Whenever the string "computer" turns up in a line below, that line should be copied.

*Task data*:
- - -

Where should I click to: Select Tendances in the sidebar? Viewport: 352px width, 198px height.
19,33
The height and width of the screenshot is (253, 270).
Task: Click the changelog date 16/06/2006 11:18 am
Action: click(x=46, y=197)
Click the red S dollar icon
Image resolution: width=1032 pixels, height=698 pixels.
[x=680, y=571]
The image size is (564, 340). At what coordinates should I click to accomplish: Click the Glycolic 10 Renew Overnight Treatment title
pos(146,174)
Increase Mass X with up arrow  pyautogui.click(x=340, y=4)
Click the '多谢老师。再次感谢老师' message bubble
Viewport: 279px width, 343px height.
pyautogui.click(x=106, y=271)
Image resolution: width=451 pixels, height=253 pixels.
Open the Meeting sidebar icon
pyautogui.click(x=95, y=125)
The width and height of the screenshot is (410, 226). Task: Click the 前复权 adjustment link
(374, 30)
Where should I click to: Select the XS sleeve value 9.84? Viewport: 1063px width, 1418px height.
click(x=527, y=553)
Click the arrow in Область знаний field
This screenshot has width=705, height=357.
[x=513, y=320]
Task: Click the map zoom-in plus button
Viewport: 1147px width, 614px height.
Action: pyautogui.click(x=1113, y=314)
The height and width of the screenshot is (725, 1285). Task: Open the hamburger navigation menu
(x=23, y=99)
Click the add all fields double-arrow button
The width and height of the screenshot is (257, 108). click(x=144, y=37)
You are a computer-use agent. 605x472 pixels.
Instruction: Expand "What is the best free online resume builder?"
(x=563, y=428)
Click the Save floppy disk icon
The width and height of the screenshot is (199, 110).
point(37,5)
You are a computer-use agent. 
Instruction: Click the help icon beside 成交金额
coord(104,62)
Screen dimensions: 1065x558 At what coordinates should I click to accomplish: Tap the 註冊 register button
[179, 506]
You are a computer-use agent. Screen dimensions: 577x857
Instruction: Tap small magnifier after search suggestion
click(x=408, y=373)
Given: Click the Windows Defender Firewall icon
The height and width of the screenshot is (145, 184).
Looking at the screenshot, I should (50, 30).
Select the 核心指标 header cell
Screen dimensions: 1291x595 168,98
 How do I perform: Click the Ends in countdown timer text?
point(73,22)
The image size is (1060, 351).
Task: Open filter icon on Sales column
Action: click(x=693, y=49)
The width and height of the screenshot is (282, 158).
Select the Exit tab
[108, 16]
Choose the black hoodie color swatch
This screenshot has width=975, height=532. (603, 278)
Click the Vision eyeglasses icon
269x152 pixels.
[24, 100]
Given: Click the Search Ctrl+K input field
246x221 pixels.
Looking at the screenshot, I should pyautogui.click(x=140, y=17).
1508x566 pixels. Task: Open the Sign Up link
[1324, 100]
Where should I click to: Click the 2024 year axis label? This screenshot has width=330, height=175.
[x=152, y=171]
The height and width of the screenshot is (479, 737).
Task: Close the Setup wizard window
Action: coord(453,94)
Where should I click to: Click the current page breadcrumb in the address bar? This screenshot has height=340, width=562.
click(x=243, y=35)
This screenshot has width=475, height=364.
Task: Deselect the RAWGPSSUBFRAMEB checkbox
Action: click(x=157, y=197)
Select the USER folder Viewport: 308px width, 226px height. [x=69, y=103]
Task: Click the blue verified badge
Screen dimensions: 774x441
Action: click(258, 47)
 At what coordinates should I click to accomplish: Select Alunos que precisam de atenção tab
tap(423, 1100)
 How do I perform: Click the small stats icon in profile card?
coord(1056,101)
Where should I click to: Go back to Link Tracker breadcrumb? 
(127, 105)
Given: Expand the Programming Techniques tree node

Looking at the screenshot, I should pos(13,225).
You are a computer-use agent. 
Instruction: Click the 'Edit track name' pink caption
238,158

- - -

*Answer to the exercise*:
You are a computer-use agent. 605x472 pixels.
You are a computer-use agent. 
You are a computer-use agent. Screen dimensions: 577x857
You are a computer-use agent. 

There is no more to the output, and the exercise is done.